ETHICS & ITS RESPONSIBILITIES
(Islamic & Western Perspective)
Introduction


Mass media appear to be more practical than abstract and philosophical. However, both news and entertainment convey, reinforce, and are based on certain beliefs and value system. The epistemological and the ethical foundations of contemporary mass media practices are deeply rooted in the western ideologies and philosophies. The major motive behind all mass media structures, practices and processes is based on sales values and governed by the market mechanism.1 Media code of ethics and watchdog mechanism are ignored by the media practitioners because they contradict the prevailing social order and hinder the pursuit of private good. The situation in Muslim countries, or of Muslim media practitioners, is no different from that of the western media.
Western Perspective
Various forms of mass media ethics pertaining to the rights, responsibilities, freedom, and regulation of the press have been debated in European cultures since the introduction of the press in the 15th and early 16th centuries. Most of these debates focused on two areas: professional ethics related to the training of media professionals; and normative philosophical theories of public communication which bear on the professional obligations of media practitioners. The new information technologies of our time have tremendously increased the power and function of the mass media, and at the same time have put enormous pressure on media scholars to rethink and redefine
the parameters of ethics for journalists and media practitioners. On the one hand these new technologies are democratizing the process of communication by encouraging communication between individuals; on the other hand they also provide opportunities for the rich and elite to monopolize the information and manipulate it and thus control others' destinies without their consent or even against their will. This, as an eminent communication scholar Everett Rogers notes, is an epistemological turning point in media analysis and the new communication technologies are the driving force behind this revolution.

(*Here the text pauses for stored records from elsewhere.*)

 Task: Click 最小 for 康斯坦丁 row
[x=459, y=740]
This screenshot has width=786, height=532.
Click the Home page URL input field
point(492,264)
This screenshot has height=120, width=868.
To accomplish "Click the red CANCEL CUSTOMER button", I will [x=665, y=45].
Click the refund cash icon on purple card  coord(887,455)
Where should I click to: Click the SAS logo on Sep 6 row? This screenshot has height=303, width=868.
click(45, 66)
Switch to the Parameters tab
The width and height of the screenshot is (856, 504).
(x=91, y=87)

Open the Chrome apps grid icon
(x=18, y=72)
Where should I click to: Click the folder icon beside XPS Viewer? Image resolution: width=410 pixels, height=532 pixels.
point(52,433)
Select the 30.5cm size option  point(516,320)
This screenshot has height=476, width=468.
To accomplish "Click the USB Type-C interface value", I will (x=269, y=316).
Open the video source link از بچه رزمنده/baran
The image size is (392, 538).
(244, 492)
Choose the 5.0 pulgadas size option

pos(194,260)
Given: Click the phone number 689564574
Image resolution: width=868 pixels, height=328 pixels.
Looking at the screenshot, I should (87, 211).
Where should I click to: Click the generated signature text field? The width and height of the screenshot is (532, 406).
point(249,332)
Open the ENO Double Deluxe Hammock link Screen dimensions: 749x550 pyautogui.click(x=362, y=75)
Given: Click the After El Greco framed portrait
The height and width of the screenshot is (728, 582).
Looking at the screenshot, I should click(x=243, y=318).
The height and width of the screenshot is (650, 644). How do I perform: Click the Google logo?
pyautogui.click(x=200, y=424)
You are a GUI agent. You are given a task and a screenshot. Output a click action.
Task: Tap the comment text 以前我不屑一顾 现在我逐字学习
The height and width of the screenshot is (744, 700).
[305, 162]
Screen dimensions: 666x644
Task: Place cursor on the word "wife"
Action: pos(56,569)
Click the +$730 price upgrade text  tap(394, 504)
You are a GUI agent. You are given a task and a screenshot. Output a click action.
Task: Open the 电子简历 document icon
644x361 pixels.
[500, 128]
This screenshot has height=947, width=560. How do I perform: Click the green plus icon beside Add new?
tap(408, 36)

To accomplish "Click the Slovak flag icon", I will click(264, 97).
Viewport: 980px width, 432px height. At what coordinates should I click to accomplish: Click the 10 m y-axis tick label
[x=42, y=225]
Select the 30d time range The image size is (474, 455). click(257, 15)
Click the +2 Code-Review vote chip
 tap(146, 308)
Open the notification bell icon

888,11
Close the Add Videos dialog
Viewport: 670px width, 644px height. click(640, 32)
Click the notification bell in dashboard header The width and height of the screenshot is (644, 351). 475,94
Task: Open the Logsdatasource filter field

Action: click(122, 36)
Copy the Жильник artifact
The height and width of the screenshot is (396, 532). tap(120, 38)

Merrill has divided existing media codes of ethics and responsibility into three types: that which is legally defined or determined by governments; that which is professionally defined or determined by the press itself; and that which is pluralistically defined or determined by individual journalists themselves. Merrill
sees the third theory as the only one that is valid, meaningful, and in harmony with the values and goals of western societies, especially American society.
In attempting to compare existing codes of ethics, Thomas W. Cooper has provided a national, ideational, historical, and linguistic context. Placing these codes within a spectrum of emphasis, Cooper illustrated some of the most important polarities by which most of the codes can be explained from 'informal' to 'formal', from 'minimal' to 'ideal', from 'material' to metaphysical', the 'inhibitive' to the 'inspirational', etc While obviously there is no attempt, by western scholars, to compare these codes within the Islamic framework, Claude-Jean Bertrand has noted that the West is more concerned with ethical issues in the context of a 'free press', 'and the rest of the world is more interested in issues regarding 'justice'. Herbert Altschull has used loose categories of market oriented countries, Marxist, and advancing nations, and has described the articles of faith that form the basis of media codes of ethics. There may be numerous contexts and methodological devices by which codes may be classified. However looking at the three perspectives discussed in this article, (John C. Merrill, Thomas Cooper, and Herbert Altschull) one may conclude that most western nations, including the newly liberated nations of East Europe, are increasingly inclined towards a market based theory of responsibility in mass media which is in fact a theory of individual pluralism. Or in clearer terms: the code of ethics is what an individual journalist, or a particular media institution, or a particular society deems fit for the material benefit of the journalist, or the press, or of the society as a whole. Thus the meaning and values assigned to concepts such as news, truth, objectivity, freedom, people's right to know, and facts, may change according to
particular circumstances or according to the needs and priorities of a particular society at a particular time.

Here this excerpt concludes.